Investing In Gold Derivatives
If you want to hold physical gold you can opt for buying gold bullion which comes in the form of coins and bars, or for gold jewellery. This is the most simple and the least risky way.
However there are also many investors who prefer not to buy physical gold and instead to buy gold mining or trading stocks, or gold certificates. Compared to investing in gold derivatives these methods are considered to be the safest because there is less risk involved. The downside is that the profit that you get by employing these methods can be pretty slow.
If you are less risk averse and are looking for quicker returns then you can consider gold derivatives.
Understanding Gold Derivatives
So what exactly are gold derivatives? Well, first you have to understand what derivatives are in general. In the world of finance derivatives are defined as financial instruments linked to assets like for example gold. The values of such financial instruments depend on the anticipated price trend of the asset or assets.
The term ‘derivatives’ is in fact a generic term that has been coined to define a specific class of financial products like ‘futures’ and ‘options’ (these are the most popular ones).

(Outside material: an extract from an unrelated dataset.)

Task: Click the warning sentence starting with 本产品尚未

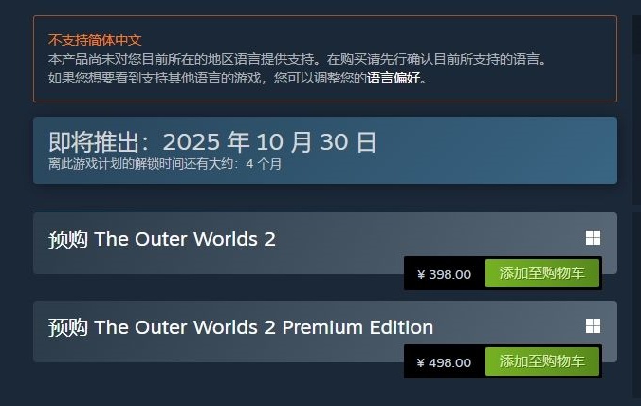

Firstly let’s find out what ‘futures’ are all about. Those who are involved in gold futures trading have to make a gold futures contract. This contract is a sort of commitment whereby the buyer or seller commits to buy or sell gold (a specified quantity) on a pre-determined date. The price is also pre-set. Investors trade such contracts on worldwide exchanges.
This type of investment is potentially very lucrative and the trader can make a lot of profit within a short time. Of course there is a risk factor involved due to the fact that the price of gold bullion determines the success or failure. This adds to the volatility, so it is recommended that you do your homework well before taking the plunge.

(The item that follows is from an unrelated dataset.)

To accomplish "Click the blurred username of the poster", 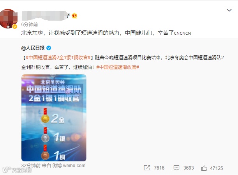I will [x=46, y=16].
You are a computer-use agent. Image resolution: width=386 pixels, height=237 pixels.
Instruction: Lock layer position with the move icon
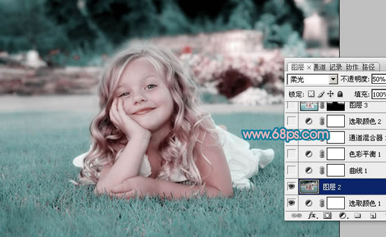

Coming to the ‘options’ part, it is actually a right bestowed on the owner by virtue of which he can sell or buy gold at a pre-set price sometime in the future (on a specified date). Unlike with ‘futures’ there is no compulsion with ‘options’ so the owner is free to decide whether he wants to complete the transaction or not.
Under gold ‘options’ several factors are taken into consideration before determining the cost. These are: the present and anticipated price of gold, the contract price (pre-determined), the duration of time up to due date and the interest rates (official). ‘Options’ trading is done on margin so your upfront payment is just a fraction of the total value of the contract.
Because of this leverage investors consider ‘options’ to be pretty affordable particularly in comparison to the potential gains, especially since you can limit your losses but there is no limit on the amount of profit you can make.
Buying Gold Derivatives
Why Buy Them?
This question can be approached in two ways: why buy gold derivatives or why buy gold in general? We have already outlined the benefits of buying gold derivatives above so now let’s take a step back and look at the more general picture.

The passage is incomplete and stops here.